[Questions]:
1 - Using the text on healing, explain why God might not heal a person's body even when they pray for it. Answer in one to three sentences.
2 - Answer these questions from the text on healing:
(a) Which Bible passage is cited for the point that God's ways are higher than ours?
(b) What did God mold the people who kept struggling with Bi-Polar disorder into?
(c) What should a person with a broken heart continue to do toward the other person?

[Text provided]:

Receive the healing for yourself and continue to love the other person anyway. Love them in a way that is healthy for you and healthy for them, whatever that means. God’s healing will show up, even if it’s not the way you hope. On the other side of your broken heart, you will be healed and a better person for what you had to go through.
You may be praying over physical healing. We live in a broken world. Pain and sickness is a part of our experience here. Healing on this earth may be different than what we perceive it to be. As we pray over our health, it may be that God will not touch our physical bodies this side of heaven, but He will heal our spiritual self. He may not heal the body, but give us strength and lessons surrounding our physical ailments. Our ways are not the same as His ways, and His ways are always higher (Isaiah 55:8-9). As we believe this we will begin to heal.
It may be some form of mental illness. Anxiety, depression, trauma induced mental anguish. Far too often we look to other things to heal this kind of pain. Some things that we look towards are tools that God can use to help heal us, but they should never take the place of faith that God can heal us. I tend to believe there are different levels of healing when it comes to mental illness. God can take it all away, but sometimes He allows us to walk with a “thorn in our flesh” for his own purposes. I have heard of many people who struggled with Bi-Polar disorder. Though they prayed for God’s healing, they continued to struggle. Yet God used their struggle to mold them into mighty prayer warriors. I have also known of people who struggled with PTSD and suicidal ideation for years and they were fully delivered from it.

[Data below]:
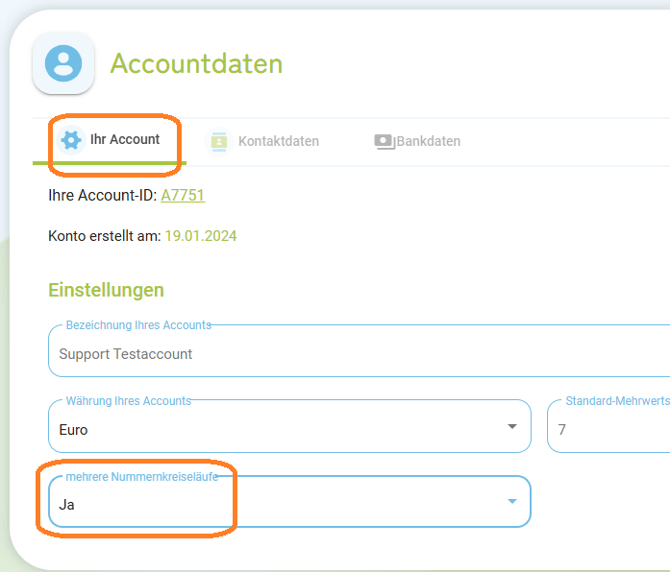Viewport: 670px width, 572px height.
Task: Click the Ihre Account-ID label
Action: click(x=102, y=196)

[Answers in order]:
1 - We live in a broken world where pain and sickness are part of our experience, and God's ways are not the same as ours but are always higher (Isaiah 55:8-9). He may instead heal the spiritual self and give strength and lessons surrounding the physical ailment.

2 -
(a) Isaiah 55:8-9
(b) Mighty prayer warriors
(c) Continue to love them anyway